#### [INSTRUCTIONS FOR THE TASK]
Keep every line in which "Given" occurs and drop the rest of the data.

#### [DATASET EXTRACT]

####################

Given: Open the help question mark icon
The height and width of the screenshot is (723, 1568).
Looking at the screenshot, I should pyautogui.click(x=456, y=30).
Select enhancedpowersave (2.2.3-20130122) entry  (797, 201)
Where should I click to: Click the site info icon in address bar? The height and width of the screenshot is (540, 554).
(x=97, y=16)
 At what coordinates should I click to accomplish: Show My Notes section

####################

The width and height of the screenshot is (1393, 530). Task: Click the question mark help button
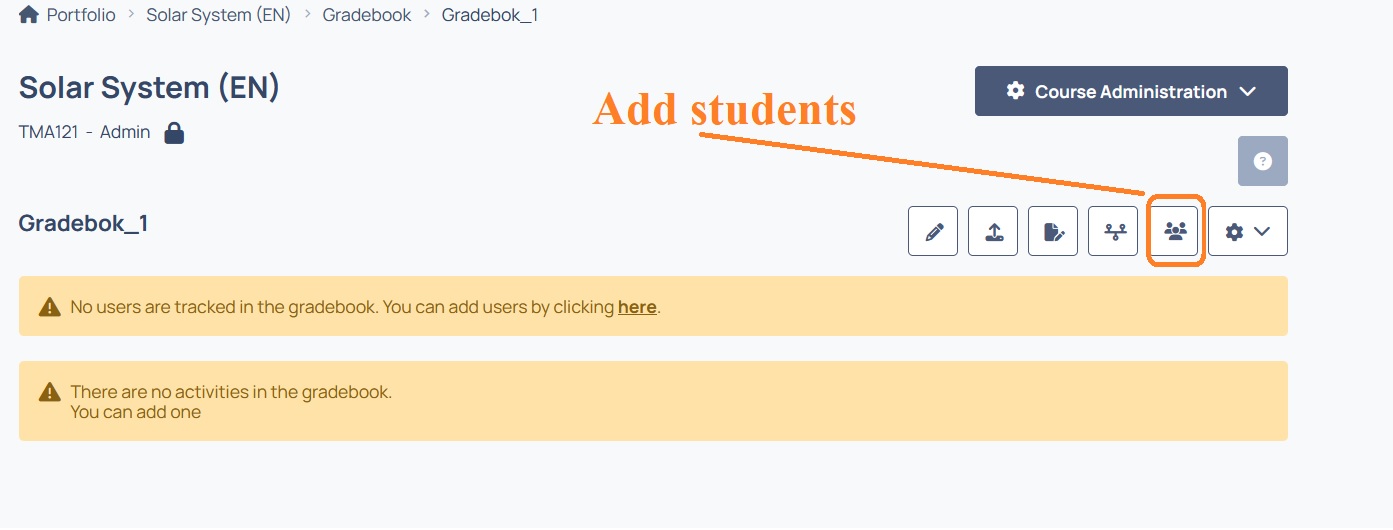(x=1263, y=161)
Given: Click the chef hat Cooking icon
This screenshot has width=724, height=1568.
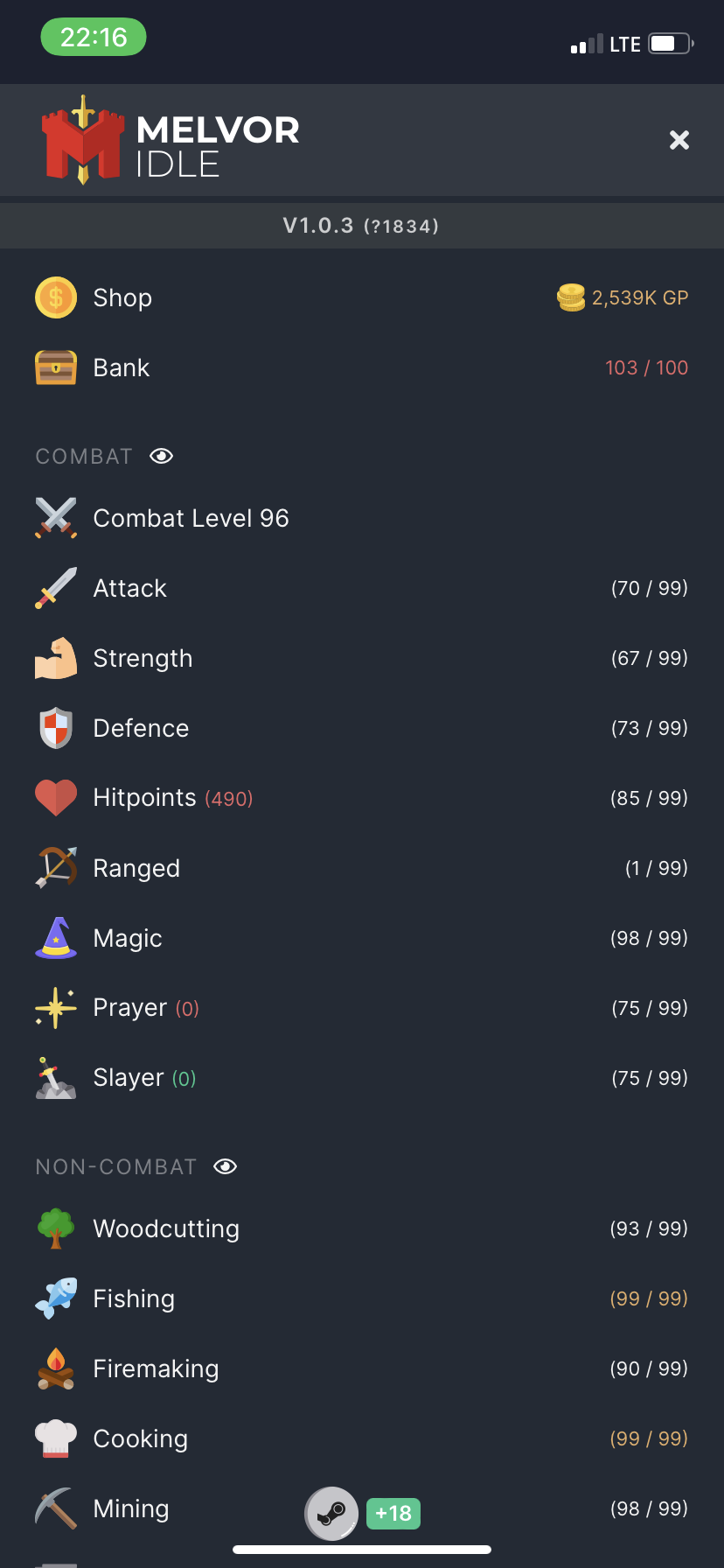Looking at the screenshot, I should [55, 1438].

####################

#### [ANSWER FOR THIS EXERCISE]
Given: Open the help question mark icon
Given: Click the chef hat Cooking icon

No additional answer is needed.